Honestly, are any of my Democratic friends even slightly bothered by President Obama's habitual and brazen lawlessness and what that could mean for our liberties?
Does it bother them that he implemented two new administration programs to halt deportations and allow work permits for up to 5 million immigrants living illegally in the United States after clearly admitting he didn't have the constitutional authority to do so?
Does it bother them that after having done so, despite his insincere promise, he has been openly defiant about the decision U.S. District Judge Andrew Hanen made in favor of the states trying to block Obama's unlawful act? Obama said: "This is just one federal judge. We have appealed it very aggressively. ... I'm using all of the legal power vested in me in order to solve this problem." Me, me, me.
Does it bother them that his administration has begun to refer to these immigrants as "Americans-in-waiting" -- as if his iron will controls, irrespective of the Constitution, the law and the prerogative of the coequal legislative branch?
Does it bother them that, like a Third World despot tyrannizing his subjects, he said in a town hall forum in Miami that there will be consequences for any federal agents who ignore his new policies? Obama said, "If somebody's working for (U.S. Immigration and Customs Enforcement) ... and they don't follow the policy, there are going to be consequences to it."
Are such threatened consequences, by the way, really the business of a chief executive, even if he is acting lawfully? Isn't his indignation a bit tough to take, given his own propensity not to follow the law? Does anyone ever make him face consequences for not just ignoring but violating laws?
As others have pointed out, Obama's position on this issue, despite being legally wrong, is inconsistent. His entire rationale is that these actions are within his executive power because it is a matter of prioritizing immigration enforcement efforts with limited congressional funding. Yet he will have zero tolerance for immigration officials who attempt to exercise their discretion in not enforcing his "orders."
Also, Obama's characterization of his executive action as a matter of prosecutorial discretion is disingenuous. Judge Hanen clearly held that Obama's program of Deferred Action for Parents of Americans and Lawful Permanent Residents is "actually affirmative action rather than inaction" because the program grants "legal presence to individuals Congress has deemed deportable or removable, as well as the ability to obtain Social Security numbers, work authorization permits, and the ability to travel."
It is absurd for Obama to claim that his action is within his prosecutorial discretion when it not only involves a decision not to enforce a law or ruling but also grants new rights, as Hanen noted, and is in contravention of existing laws. As Texas Attorney General Ken Paxton has argued, "the president, on his own, has issued a separate action in opposition to current law." This action, says Paxton, will cost his state hundreds of millions of dollars for education, health care and public safety.
Do you understand the argument?

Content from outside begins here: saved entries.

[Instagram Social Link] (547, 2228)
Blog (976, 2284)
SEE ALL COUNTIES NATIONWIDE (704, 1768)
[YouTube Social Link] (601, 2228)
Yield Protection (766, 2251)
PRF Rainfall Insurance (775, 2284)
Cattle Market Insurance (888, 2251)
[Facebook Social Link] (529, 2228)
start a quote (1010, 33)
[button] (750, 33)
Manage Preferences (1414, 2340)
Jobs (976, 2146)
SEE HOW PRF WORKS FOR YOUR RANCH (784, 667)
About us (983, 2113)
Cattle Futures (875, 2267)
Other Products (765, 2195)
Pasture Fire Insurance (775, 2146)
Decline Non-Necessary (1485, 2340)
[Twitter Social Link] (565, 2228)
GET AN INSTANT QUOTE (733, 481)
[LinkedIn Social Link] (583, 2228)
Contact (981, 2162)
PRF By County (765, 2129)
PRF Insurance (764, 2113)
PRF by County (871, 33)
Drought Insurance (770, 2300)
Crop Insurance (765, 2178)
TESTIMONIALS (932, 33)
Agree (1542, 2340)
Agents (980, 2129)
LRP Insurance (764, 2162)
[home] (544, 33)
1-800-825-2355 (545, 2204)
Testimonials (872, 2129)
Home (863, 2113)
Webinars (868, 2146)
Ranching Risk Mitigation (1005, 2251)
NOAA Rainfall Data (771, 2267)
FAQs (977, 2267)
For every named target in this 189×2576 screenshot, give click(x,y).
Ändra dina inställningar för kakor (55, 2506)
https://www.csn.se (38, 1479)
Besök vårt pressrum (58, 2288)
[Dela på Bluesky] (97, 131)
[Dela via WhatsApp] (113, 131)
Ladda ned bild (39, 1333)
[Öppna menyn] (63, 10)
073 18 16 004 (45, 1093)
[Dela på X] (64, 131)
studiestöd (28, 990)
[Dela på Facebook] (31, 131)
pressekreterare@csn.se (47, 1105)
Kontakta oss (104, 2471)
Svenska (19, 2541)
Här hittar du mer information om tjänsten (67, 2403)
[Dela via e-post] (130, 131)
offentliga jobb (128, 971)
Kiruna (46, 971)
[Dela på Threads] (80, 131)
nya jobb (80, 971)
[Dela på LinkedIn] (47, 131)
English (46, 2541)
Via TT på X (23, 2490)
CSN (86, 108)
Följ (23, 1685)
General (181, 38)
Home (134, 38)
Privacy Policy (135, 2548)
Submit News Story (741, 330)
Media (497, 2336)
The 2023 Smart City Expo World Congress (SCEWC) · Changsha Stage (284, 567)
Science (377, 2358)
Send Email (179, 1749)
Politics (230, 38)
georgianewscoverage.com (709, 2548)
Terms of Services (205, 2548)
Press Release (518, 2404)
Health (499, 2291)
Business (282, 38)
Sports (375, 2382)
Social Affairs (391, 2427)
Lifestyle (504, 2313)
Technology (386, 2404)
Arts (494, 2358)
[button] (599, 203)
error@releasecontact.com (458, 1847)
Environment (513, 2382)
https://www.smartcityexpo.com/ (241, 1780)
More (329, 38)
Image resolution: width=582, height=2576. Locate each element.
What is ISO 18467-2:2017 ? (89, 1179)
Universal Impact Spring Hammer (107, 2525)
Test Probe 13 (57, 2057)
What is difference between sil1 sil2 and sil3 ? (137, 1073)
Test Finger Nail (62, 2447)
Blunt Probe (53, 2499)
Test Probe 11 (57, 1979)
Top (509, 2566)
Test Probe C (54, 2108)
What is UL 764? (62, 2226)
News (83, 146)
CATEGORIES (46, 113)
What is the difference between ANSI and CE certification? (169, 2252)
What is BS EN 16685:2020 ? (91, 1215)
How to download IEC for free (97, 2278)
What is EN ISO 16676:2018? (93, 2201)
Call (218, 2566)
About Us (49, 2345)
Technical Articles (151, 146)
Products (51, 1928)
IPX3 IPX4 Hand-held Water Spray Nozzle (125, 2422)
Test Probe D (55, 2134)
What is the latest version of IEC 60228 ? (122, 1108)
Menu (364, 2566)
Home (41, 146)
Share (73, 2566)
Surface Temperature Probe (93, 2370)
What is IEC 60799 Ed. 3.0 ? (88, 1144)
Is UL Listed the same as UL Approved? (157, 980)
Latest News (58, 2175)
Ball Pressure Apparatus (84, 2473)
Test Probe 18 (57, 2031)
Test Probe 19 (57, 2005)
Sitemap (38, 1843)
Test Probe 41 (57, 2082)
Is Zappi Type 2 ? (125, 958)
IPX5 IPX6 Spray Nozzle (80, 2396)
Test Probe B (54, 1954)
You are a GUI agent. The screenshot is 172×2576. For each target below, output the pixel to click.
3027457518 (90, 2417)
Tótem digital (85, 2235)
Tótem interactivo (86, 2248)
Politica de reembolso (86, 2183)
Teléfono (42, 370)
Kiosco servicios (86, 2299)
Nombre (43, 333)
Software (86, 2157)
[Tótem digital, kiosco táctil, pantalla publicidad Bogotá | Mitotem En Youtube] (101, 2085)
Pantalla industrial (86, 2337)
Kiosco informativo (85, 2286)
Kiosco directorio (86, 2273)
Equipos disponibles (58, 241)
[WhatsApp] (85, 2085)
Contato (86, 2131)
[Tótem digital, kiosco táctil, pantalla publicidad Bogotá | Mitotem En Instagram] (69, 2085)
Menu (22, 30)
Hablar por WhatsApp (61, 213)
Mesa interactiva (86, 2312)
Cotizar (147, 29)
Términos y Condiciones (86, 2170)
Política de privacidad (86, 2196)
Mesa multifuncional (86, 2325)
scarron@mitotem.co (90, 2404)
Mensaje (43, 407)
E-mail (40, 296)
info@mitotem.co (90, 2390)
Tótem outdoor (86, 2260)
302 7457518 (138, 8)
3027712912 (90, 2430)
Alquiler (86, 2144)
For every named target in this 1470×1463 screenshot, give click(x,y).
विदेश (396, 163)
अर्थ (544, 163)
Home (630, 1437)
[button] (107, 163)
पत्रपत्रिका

Obama isn't just turning his back on deportment. He is granting substantive rights to immigrants that are not his to grant, foisting the cost of those new rights onto the states without their consent -- and doing so in violation of existing laws.
The administration's duplicity is readily apparent when you listen to the weasel words of Sarah Saldana, director of ICE, in the emergency motion filed by the Obama administration to stay Hanen's ruling. Saldana said, "Preventing the deferred action policies from going into effect interferes with the Federal Government's comprehensive strategy for enforcing our immigration laws."
Do those words, on their face, make sense? How does preventing Obama's newly granted affirmative privileges to these immigrants from taking effect interfere with the government's strategy for enforcing its immigration laws? Isn't it more accurate and honest to say that it interferes with Obama's attempt not to enforce those laws and to grant affirmative rights to immigrants that Obama decidedly has no authority to grant as president?
An action does not become something it is not just because government officials describe or denominate it as such. Otherwise, the Affordable Care Act would not be raising health care costs for millions of American families, and Obama's scheme to commandeer the Internet wouldn't be called "net neutrality." Obama's illegal immigration actions are not within his executive authority merely because he depicts them as within his prosecutorial discretion.
Obama's arrogance may cost him this time, as he has gone way too far, even for him, by flagrantly violating the separation of powers and exceeding his executive authority in granting new rights to immigrants who are here illegally, providing no notice to the states of his action to allow for public feedback and saddling the states with enormous financial burdens.